Moreover, the issue in Massachusetts is far from settled. In an effort to undo the court’s decision, the legislature, during an acrimonious session, passed a state constitutional amendment defining marriage as a union between a man and a woman. It must successfully pass a similar amendment next year, and the people will vote by referendum in 2006. It is therefore possible that all these marriages have begun one minute after midnight on May 17 in Cambridge and continuing on throughout the state may be voided, and no further same-sex couples will be legally permitted to marry.
In addition, many other states are seeking similar measures to prevent same-sex marriages. Some in “battleground” states will be placing the issue right smack on the ballot in November—a cynical attempt by Republicans to force the question and bring out those pesky religious fundamentalists to the polls. Other states are scrambling to ensure that same-sex marriages performed in Massachusetts would not be recognized in their own backyards.
Most polls taken since the now famous ruling by the Massachusetts Supreme Judicial Court last summer and reaffirmed in February indicate that, when asked, approximately three out of five in the U.S. oppose same-sex marriage. That’s the result when people are confronted with the issue directly. However, I believe the data is skewed negatively in this particular matter.
With steadily rising gasoline prices, an incredibly horrific turn of events in Iraq, an economic recovery muted by declining consumer confidence, the loss of jobs, our prestige abroad all but eliminated, not to mention legitimate concerns for their own marriages and families, it is highly unlikely that same-sex marriage is a prominent issue around the dinner tables in heterosexual households.
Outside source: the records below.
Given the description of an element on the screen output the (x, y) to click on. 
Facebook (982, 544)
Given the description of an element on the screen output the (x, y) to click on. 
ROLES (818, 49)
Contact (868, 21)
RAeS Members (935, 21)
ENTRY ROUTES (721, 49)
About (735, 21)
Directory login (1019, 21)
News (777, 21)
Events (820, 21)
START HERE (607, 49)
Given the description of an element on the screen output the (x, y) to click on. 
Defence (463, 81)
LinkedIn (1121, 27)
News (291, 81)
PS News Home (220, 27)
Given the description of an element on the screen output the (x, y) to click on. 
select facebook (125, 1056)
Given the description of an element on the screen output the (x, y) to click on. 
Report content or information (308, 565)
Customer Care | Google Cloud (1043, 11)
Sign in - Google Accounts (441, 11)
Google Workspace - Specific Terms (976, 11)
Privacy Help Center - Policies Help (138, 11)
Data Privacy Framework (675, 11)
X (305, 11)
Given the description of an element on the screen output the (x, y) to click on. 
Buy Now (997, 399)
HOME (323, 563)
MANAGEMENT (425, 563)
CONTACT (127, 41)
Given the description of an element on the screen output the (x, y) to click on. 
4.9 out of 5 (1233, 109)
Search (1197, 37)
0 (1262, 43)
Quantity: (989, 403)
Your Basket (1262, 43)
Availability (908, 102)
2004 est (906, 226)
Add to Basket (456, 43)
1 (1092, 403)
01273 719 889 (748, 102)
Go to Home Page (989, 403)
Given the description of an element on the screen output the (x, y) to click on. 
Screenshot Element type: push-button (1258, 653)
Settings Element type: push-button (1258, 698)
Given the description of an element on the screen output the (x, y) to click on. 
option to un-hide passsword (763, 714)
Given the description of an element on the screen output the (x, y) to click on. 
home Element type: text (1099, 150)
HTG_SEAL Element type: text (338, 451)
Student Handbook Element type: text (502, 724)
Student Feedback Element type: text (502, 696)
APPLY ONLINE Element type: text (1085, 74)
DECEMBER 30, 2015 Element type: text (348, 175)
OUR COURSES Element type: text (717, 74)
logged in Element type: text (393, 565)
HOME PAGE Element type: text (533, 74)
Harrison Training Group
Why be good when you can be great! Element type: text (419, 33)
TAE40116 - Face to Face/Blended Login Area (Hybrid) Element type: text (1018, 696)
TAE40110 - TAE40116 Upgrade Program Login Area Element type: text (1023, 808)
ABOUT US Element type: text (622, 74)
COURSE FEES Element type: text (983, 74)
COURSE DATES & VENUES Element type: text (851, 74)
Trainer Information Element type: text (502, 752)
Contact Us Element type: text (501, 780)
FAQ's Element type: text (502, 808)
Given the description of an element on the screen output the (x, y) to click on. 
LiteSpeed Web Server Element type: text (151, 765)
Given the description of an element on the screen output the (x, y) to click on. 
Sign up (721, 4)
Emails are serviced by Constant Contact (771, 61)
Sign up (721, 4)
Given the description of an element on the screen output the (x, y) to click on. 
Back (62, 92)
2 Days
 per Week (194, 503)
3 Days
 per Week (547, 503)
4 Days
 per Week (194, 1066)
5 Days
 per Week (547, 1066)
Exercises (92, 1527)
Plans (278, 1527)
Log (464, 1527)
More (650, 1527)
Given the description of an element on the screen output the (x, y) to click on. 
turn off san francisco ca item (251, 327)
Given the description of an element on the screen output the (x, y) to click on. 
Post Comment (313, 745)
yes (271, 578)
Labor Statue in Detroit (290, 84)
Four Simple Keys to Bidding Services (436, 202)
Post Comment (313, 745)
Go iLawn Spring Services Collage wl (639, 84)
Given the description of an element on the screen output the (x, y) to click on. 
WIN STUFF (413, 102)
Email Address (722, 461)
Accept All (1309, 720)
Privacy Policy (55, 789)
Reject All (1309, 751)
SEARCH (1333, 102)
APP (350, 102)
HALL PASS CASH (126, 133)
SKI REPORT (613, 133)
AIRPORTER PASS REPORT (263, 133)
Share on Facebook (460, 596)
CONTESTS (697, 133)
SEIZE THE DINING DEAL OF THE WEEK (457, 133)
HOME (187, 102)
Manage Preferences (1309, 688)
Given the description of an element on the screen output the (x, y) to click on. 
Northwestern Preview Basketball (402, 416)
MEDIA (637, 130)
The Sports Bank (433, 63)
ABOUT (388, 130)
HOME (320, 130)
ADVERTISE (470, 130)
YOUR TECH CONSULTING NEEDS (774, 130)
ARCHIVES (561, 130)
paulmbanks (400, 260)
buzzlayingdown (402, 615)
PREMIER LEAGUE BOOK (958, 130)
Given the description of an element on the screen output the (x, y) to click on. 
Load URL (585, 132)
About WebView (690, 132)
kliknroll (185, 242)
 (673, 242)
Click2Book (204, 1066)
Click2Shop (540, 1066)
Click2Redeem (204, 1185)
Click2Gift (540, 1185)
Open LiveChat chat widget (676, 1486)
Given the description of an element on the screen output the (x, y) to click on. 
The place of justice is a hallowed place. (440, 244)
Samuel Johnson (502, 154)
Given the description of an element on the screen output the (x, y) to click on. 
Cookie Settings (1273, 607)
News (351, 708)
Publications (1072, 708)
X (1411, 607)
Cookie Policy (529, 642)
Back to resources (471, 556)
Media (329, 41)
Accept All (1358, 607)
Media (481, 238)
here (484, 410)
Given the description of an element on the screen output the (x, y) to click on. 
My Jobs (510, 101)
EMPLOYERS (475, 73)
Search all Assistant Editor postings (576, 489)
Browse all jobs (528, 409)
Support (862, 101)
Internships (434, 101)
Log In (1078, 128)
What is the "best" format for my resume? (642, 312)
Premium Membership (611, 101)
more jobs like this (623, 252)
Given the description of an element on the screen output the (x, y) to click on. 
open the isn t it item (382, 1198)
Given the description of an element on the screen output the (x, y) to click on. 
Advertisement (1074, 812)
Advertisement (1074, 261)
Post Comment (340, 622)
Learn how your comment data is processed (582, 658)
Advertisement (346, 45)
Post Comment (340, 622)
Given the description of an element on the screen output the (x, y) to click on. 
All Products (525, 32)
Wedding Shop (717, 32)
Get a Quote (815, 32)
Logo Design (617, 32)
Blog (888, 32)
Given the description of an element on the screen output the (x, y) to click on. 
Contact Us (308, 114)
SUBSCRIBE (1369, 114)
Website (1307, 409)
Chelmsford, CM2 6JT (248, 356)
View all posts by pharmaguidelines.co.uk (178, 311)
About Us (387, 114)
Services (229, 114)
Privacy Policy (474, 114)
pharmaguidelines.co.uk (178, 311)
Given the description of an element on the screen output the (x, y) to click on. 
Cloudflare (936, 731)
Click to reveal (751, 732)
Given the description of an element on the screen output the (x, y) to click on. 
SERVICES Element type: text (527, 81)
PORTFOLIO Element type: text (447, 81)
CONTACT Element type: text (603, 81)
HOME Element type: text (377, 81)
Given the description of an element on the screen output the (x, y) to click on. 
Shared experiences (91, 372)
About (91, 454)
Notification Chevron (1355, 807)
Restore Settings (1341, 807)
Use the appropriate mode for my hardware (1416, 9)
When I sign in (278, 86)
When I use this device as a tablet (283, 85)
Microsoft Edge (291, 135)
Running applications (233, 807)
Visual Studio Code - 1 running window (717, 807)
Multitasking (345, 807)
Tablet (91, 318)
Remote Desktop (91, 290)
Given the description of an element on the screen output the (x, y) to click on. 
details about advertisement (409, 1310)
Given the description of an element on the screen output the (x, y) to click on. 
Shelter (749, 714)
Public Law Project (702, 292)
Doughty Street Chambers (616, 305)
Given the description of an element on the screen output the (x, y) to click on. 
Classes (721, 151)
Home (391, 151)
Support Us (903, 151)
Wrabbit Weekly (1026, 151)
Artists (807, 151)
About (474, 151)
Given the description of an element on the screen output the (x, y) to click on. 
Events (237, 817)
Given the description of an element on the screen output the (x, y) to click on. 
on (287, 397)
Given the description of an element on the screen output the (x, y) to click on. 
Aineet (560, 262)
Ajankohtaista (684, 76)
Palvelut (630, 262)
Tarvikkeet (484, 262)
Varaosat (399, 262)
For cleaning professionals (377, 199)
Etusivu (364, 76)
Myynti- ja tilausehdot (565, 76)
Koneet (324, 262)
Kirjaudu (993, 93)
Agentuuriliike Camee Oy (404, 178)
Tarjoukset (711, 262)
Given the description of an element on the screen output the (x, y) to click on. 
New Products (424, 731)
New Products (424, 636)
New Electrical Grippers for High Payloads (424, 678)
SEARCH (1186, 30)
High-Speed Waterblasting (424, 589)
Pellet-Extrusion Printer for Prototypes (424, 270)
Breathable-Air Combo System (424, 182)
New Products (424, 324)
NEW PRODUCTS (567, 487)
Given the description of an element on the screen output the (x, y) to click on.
When the news hit on May 17 that “gay marriages” were taking place, some of the potential incendiary rhetoric was muffled by the other weighty stories. At the various courthouses in Massachusetts that day, there were a few disorganized and ineffective demonstrations from the “God Hates Fags” crowd. Although TV stations were careful to include the voices of gay rights opponents as part of their coverage, these demonstrators too had to take a back seat to the other news of the day.
Having these marriages take place is crucial. It is somewhat more difficult politically and morally to remove rights once they are obtained. The country must see once and for all that the world will not come to an end now that lesbians and gay men are allowed to marry. As one happy member of a newly-married couple put it, “I can’t see how the world would shake if two middle-aged women opened up a checking account together.”
That is the message that must flow from this historic day. The nation’s problems will be there, same-sex marriages or not. The good things in life will be there, same-sex marriages or not. There are larger problems facing most Americans.
So when hundreds of ecstatic gay and lesbian couples received marriage certificates, America merely shrugged. And that’s the way it should be.